Besides the still unclear specific molecular mechanisms involved, another important question that remains unsolved is whether it is the impaired insulin action or the adaptive insulin excess that plays the main role in the pathophysiology of PCOS. Indeed, separate in vivo analysis of the respective responsibility of these two factors is extremely difficult as they are strictly associated.
In vitro studies showed that insulin increases androgen secretion in ovarian stroma and theca cells . Interestingly this effect of insulin was strikingly higher in cultured theca cells from women with PCOS than in cells from healthy controls . These findings suggest that insulin is a physiologic regulator of ovarian steroidogenesis and that there are intrinsic abnormalities in ovarian cells of PCOS subjects that enhance this effect of insulin.
Findings obtained in an animal model are consistent with the hypothesis of a primary role of hyperinsulinemia in the origin of PCOS. Increased insulin levels can be found in female mice with diet-induced obesity and are associated with several PCOS traits, such as LH hypersecretion, infertility, and abnormally high serum testosterone. Interestingly, in this model, selective knockout of the insulin receptor in theca-interstitial cells of the ovary strikingly improved the reproductive and endocrine features, whereas it had no effect in lean normoinsulinemic control animals . These results indicate that direct effects of insulin on the ovary play a key role in determining these PCOS-like alterations.

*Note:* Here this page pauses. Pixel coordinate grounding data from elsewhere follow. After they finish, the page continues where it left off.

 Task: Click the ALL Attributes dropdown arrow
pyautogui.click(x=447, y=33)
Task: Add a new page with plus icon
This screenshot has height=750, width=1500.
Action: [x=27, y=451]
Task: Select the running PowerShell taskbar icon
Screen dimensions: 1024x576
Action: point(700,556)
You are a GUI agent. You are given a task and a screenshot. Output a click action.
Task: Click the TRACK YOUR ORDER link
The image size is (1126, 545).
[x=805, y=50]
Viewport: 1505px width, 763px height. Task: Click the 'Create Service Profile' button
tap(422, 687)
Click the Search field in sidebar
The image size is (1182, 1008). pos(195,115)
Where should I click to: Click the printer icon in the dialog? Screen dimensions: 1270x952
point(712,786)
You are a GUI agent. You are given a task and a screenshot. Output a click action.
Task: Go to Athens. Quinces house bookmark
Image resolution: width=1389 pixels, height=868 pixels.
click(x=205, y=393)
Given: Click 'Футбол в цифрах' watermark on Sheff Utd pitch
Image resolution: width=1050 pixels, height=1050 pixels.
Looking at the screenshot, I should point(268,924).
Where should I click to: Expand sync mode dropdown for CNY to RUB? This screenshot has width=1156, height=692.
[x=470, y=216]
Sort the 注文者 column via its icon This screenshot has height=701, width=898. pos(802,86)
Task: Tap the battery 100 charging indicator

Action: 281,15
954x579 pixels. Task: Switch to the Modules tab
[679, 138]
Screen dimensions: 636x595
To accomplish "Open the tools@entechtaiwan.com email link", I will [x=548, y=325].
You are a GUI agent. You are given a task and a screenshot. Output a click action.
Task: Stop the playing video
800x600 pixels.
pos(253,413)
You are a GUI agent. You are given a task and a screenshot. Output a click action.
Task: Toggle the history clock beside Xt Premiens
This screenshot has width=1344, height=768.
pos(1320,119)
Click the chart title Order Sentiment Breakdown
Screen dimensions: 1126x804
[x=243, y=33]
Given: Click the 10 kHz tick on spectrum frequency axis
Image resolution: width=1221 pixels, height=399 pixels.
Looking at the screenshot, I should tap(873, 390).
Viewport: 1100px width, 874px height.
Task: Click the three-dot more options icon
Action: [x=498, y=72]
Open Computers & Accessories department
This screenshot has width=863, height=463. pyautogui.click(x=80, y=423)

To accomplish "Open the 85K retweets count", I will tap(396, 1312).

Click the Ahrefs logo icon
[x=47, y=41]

Some short-term in vivo studies in humans also support the hypothesis that insulin may play a significant role in the regulation of steroidogenesis, at least in women with PCOS. A comparison of serum levels of several adrenal hormones and their precursors in hyperandrogenic women studied both at baseline insulin levels and during hyperinsulinemia, obtained by a 2-h hyperinsulinemic euglycemic clamp, showed no difference between these conditions. However, after i.v. ACTH injection the response of 17-hydroxypregnenolone and 17-hydroxyprogesterone, which are 17a-hydroxycorticosteroid intermediates in the glucocorticoid and androgen pathways of adrenal steroidogenesis, was significantly higher at high insulin than at baseline insulin levels . In a subsequent study this protocol was modified, prolonging the duration of the comparison to 8 h, including 4 h of ACTH infusion in the second half of studies, in order to better investigate the effect of insulin on basal and ACTH-stimulated adrenal steroidogenesis in these subjects. In this study, absolute adrenal hormone secretion was quantified by a gas-liquid chromatographic assay of C19 and C21 steroid metabolites in urine collected after the first 4 h of insulin or saline infusion, and then after further 4 h of concurrent ACTH infusion . As in the previous study, response to ACTH of serum 17a-hydroxycorticosteroid intermediates increased during hyperinsulinemia. Moreover, although no differences in serum cortisol and androgens were found between the protocols, either before or after ACTH infusion, urinary excretion of ACTH-stimulated C19 and C21 steroid metabolites was significantly greater during hyperinsulinemia than at basal insulin levels ( Fig. 2 ).